[[ Dataset extract open ]]

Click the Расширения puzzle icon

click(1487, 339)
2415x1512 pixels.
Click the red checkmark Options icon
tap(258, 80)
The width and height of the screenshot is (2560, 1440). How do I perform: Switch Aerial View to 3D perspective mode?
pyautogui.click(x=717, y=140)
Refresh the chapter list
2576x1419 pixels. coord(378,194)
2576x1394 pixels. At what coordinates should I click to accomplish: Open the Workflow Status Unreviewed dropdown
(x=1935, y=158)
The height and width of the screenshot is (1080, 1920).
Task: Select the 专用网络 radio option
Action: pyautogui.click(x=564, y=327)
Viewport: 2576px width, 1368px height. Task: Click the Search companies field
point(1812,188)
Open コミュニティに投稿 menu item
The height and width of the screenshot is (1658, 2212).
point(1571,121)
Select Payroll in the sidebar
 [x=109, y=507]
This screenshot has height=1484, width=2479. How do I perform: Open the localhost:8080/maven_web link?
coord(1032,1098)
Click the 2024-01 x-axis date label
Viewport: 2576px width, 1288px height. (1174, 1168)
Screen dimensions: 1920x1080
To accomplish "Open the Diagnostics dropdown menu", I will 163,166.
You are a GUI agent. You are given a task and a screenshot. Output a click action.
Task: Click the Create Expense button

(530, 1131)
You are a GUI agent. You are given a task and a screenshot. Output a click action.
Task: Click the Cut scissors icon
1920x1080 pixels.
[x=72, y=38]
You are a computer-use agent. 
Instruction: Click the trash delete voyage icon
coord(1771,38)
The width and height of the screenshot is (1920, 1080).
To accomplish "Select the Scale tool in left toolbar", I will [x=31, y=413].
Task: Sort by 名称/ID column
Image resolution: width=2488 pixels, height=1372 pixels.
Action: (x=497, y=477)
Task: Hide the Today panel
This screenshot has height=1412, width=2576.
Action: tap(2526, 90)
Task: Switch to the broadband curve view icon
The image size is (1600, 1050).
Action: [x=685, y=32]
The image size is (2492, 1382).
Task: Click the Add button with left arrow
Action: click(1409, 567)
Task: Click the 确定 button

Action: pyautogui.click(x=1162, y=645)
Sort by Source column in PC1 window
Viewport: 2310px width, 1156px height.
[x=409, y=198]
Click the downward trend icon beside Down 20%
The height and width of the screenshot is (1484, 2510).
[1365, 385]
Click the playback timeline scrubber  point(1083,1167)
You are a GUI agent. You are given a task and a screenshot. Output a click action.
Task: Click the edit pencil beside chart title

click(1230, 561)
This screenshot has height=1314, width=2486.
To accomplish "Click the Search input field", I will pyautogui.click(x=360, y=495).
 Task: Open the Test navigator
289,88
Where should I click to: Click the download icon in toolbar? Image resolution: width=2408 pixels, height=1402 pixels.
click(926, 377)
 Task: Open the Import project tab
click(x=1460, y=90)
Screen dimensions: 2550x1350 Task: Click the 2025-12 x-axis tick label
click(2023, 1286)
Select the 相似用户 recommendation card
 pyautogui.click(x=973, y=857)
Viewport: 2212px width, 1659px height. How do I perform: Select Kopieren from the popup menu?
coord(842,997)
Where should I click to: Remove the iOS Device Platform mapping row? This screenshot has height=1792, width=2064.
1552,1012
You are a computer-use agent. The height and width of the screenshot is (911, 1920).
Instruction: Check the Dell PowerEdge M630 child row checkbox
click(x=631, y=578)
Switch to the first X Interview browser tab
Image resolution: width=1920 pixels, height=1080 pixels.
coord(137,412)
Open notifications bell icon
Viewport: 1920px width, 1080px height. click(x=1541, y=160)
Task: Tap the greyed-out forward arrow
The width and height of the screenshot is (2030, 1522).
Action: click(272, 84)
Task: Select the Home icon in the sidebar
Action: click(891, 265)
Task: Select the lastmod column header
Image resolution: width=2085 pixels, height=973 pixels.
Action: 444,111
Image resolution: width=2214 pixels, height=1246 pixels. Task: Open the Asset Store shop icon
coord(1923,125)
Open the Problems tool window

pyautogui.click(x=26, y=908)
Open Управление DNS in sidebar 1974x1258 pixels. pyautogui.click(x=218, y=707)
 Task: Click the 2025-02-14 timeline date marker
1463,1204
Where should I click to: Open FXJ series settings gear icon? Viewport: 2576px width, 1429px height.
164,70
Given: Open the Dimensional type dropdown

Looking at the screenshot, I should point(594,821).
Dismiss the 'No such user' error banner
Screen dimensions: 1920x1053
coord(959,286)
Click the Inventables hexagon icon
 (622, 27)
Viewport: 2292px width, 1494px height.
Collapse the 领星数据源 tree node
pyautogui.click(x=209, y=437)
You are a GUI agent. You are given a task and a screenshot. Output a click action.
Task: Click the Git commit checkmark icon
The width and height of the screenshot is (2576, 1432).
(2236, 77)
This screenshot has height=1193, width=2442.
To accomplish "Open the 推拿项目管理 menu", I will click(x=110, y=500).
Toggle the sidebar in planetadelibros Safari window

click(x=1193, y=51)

[[ Dataset extract closed ]]

◆ Problem to solve: Print every line of the listing shown above, exactly.

◆ Response area:
Click the Расширения puzzle icon

click(1487, 339)
2415x1512 pixels.
Click the red checkmark Options icon
tap(258, 80)
The width and height of the screenshot is (2560, 1440). How do I perform: Switch Aerial View to 3D perspective mode?
pyautogui.click(x=717, y=140)
Refresh the chapter list
2576x1419 pixels. coord(378,194)
2576x1394 pixels. At what coordinates should I click to accomplish: Open the Workflow Status Unreviewed dropdown
(x=1935, y=158)
The height and width of the screenshot is (1080, 1920).
Task: Select the 专用网络 radio option
Action: pyautogui.click(x=564, y=327)
Viewport: 2576px width, 1368px height. Task: Click the Search companies field
point(1812,188)
Open コミュニティに投稿 menu item
The height and width of the screenshot is (1658, 2212).
point(1571,121)
Select Payroll in the sidebar
 [x=109, y=507]
This screenshot has height=1484, width=2479. How do I perform: Open the localhost:8080/maven_web link?
coord(1032,1098)
Click the 2024-01 x-axis date label
Viewport: 2576px width, 1288px height. (1174, 1168)
Screen dimensions: 1920x1080
To accomplish "Open the Diagnostics dropdown menu", I will 163,166.
You are a GUI agent. You are given a task and a screenshot. Output a click action.
Task: Click the Create Expense button

(530, 1131)
You are a GUI agent. You are given a task and a screenshot. Output a click action.
Task: Click the Cut scissors icon
1920x1080 pixels.
[x=72, y=38]
You are a computer-use agent. 
Instruction: Click the trash delete voyage icon
coord(1771,38)
The width and height of the screenshot is (1920, 1080).
To accomplish "Select the Scale tool in left toolbar", I will [x=31, y=413].
Task: Sort by 名称/ID column
Image resolution: width=2488 pixels, height=1372 pixels.
Action: (x=497, y=477)
Task: Hide the Today panel
This screenshot has height=1412, width=2576.
Action: tap(2526, 90)
Task: Switch to the broadband curve view icon
The image size is (1600, 1050).
Action: [x=685, y=32]
The image size is (2492, 1382).
Task: Click the Add button with left arrow
Action: click(1409, 567)
Task: Click the 确定 button

Action: pyautogui.click(x=1162, y=645)
Sort by Source column in PC1 window
Viewport: 2310px width, 1156px height.
[x=409, y=198]
Click the downward trend icon beside Down 20%
The height and width of the screenshot is (1484, 2510).
[1365, 385]
Click the playback timeline scrubber  point(1083,1167)
You are a GUI agent. You are given a task and a screenshot. Output a click action.
Task: Click the edit pencil beside chart title

click(1230, 561)
This screenshot has height=1314, width=2486.
To accomplish "Click the Search input field", I will pyautogui.click(x=360, y=495).
 Task: Open the Test navigator
289,88
Where should I click to: Click the download icon in toolbar? Image resolution: width=2408 pixels, height=1402 pixels.
click(926, 377)
 Task: Open the Import project tab
click(x=1460, y=90)
Screen dimensions: 2550x1350 Task: Click the 2025-12 x-axis tick label
click(2023, 1286)
Select the 相似用户 recommendation card
 pyautogui.click(x=973, y=857)
Viewport: 2212px width, 1659px height. How do I perform: Select Kopieren from the popup menu?
coord(842,997)
Where should I click to: Remove the iOS Device Platform mapping row? This screenshot has height=1792, width=2064.
1552,1012
You are a computer-use agent. The height and width of the screenshot is (911, 1920).
Instruction: Check the Dell PowerEdge M630 child row checkbox
click(x=631, y=578)
Switch to the first X Interview browser tab
Image resolution: width=1920 pixels, height=1080 pixels.
coord(137,412)
Open notifications bell icon
Viewport: 1920px width, 1080px height. click(x=1541, y=160)
Task: Tap the greyed-out forward arrow
The width and height of the screenshot is (2030, 1522).
Action: click(272, 84)
Task: Select the Home icon in the sidebar
Action: click(891, 265)
Task: Select the lastmod column header
Image resolution: width=2085 pixels, height=973 pixels.
Action: 444,111
Image resolution: width=2214 pixels, height=1246 pixels. Task: Open the Asset Store shop icon
coord(1923,125)
Open the Problems tool window

pyautogui.click(x=26, y=908)
Open Управление DNS in sidebar 1974x1258 pixels. pyautogui.click(x=218, y=707)
 Task: Click the 2025-02-14 timeline date marker
1463,1204
Where should I click to: Open FXJ series settings gear icon? Viewport: 2576px width, 1429px height.
164,70
Given: Open the Dimensional type dropdown

Looking at the screenshot, I should point(594,821).
Dismiss the 'No such user' error banner
Screen dimensions: 1920x1053
coord(959,286)
Click the Inventables hexagon icon
 (622, 27)
Viewport: 2292px width, 1494px height.
Collapse the 领星数据源 tree node
pyautogui.click(x=209, y=437)
You are a GUI agent. You are given a task and a screenshot. Output a click action.
Task: Click the Git commit checkmark icon
The width and height of the screenshot is (2576, 1432).
(2236, 77)
This screenshot has height=1193, width=2442.
To accomplish "Open the 推拿项目管理 menu", I will click(x=110, y=500).
Toggle the sidebar in planetadelibros Safari window

click(x=1193, y=51)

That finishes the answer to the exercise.